-- Begin Document segment --

For the rocket lettuce, see arugula.
A rocket is a vehicle, missile or aircraft which obtains thrust by the reaction to the ejection of a fast moving exhaust from within a rocket engine. The exhaust is formed from one or more propellents which are carried within the rocket prior to their release. The thrust is due to Newton's 3rd Law of Motion. Often the term rocket is also used to mean a rocket engine.

In the military terminology, a rocket is generally solid-fueled and unguided. These rockets can be fired by ground-attack aircraft at fixed targets such as buildings, or can be launched by ground forces at other ground targets. During the Vietnam era, there were also air launched unguided rockets that carried a nuclear payload designed to attack aircraft formations in flight.

A missile, by contrast, can be either solid or liquid-fueled, and has a guidance system.

Rockets are commonly used when it is necessary to carry all the fuel a vehicle needs (such as in outer space) and there is no other substance (land, water, or air) that a vehicle may push itself with. There are many different types of rockets, and a comprehensive list can be found in spacecraft propulsion.

Most current rockets are chemical rockets. A chemical rocket engine may use solid fuel, like the Space Shuttle's SRBs, or liquid fuel, like the Space Shuttle's main engines. A chemical reaction is initiated with the fuel in the combustion chamber, and the hot gases are forced out of a nozzle (or nozzles) at the back end of the rocket. The jet of gases generates thrust that propels the rocket forward.

Another class of rockets in increasingly common use are ion thrusters, which use electrical rather than chemical energy to accelerate their reaction mass. Nuclear thermal rockets have also been developed, but never put into use.

-- End Document segment --

## Stated goal
Answer these questions about the text on rockets:
(a) Which law of motion is a rocket's thrust due to?
(b) What kind of system does a missile have?
(c) What kind of energy do ion thrusters use to accelerate their reaction mass?

-- Begin Supplied data --

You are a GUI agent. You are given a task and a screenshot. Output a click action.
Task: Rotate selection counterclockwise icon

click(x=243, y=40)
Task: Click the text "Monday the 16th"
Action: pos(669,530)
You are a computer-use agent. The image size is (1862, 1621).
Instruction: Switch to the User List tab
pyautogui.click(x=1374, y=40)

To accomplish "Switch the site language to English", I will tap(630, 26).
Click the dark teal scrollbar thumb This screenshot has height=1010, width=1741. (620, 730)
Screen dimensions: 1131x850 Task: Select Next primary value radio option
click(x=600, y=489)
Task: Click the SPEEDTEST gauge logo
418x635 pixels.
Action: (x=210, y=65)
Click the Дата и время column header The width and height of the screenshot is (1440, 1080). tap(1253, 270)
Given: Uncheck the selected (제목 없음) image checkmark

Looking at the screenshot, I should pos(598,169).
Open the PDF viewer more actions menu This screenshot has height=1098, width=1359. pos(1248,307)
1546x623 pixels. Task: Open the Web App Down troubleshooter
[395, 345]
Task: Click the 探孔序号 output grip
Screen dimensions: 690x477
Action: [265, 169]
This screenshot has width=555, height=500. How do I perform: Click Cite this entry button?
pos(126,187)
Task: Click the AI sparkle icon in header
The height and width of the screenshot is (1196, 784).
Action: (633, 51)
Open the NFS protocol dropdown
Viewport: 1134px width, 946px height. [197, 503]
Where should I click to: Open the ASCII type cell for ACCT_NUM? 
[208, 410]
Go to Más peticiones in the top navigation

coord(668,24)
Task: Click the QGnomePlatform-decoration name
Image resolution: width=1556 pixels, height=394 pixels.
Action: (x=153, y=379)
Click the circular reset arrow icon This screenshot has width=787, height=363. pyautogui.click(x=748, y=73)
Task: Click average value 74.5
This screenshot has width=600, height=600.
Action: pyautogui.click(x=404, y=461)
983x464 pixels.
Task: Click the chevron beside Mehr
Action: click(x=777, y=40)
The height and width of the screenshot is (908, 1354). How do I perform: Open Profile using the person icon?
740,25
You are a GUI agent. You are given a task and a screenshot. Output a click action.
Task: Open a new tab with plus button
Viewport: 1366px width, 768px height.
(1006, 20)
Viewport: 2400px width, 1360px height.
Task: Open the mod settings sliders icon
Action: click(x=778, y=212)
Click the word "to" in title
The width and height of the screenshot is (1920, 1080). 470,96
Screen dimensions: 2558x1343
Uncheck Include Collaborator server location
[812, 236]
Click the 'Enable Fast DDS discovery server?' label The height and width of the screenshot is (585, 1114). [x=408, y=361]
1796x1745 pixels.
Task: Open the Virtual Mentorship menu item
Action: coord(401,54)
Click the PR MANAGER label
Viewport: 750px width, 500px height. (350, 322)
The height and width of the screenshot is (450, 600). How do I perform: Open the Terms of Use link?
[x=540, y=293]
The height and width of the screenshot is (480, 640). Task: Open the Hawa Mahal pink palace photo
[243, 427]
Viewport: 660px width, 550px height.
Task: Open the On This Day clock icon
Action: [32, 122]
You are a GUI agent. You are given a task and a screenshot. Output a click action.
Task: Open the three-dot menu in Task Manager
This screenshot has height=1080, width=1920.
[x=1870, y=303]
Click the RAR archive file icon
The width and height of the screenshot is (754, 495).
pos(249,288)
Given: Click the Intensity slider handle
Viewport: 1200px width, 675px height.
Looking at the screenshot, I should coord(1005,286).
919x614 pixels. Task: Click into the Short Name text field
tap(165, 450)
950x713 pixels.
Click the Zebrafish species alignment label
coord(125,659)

-- End Supplied data --

## Task solution
(a) Newton's 3rd Law of Motion
(b) A guidance system
(c) Electrical energy